One study suggests that frailty, increasingly common in older cardiovascular patients referred for cardiac rehabilitation, may influence the onset, type, and intensity of the exercise training program and identified a need for tailored rehabilitative interventions for these patients [39].
A narrative review of cardiac rehabilitation in older patients with frailty and heart failure highlights that three domains, including not only physical frailty but cognitive psychological, spiritual, and social aspects should be understood. Nutritional and pharmacologic interventions are also important. All of these interventions must be incorporated in the cardiac rehabilitation program [40].
The American College of Sports Medicine has specific recommendations for physical activity and exercise in older adults [41]. These include:
●Aerobic activities – Moderate-intensity aerobic physical activity (30 minutes on five days/week) or vigorous-intensity aerobic activity (20 minutes on two days/week).

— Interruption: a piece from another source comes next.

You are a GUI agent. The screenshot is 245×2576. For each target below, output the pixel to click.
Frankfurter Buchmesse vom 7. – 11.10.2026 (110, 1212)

●Muscle strengthening activity – A resistance (weight) that allows 10 to 15 repetitions for each exercise using major muscle groups.
●Flexibility activities – Activities that improve flexibility (at least two days/week for 10 minutes/day).
●Balance exercise – To reduce the risk of injury from falls, older adults should perform exercises that maintain or improve balance.
Patients have been traditionally taught to control the intensity of their exercise by pulse counting or by use of the Rating of Perceived Exertion [42]. (See "Exercise assessment and measurement of exercise capacity in patients with coronary heart disease".)
However, our preference for older patients is for the "talk test." Patients are instructed to exercise only to an intensity that permits them to continue talking to an exercising companion.
Enclosed shopping malls are present in many communities and they provide ideal sites for walking for older coronary patients who can exercise in an unsupervised setting. These venues offer a level surface in a temperature- and humidity-controlled environment.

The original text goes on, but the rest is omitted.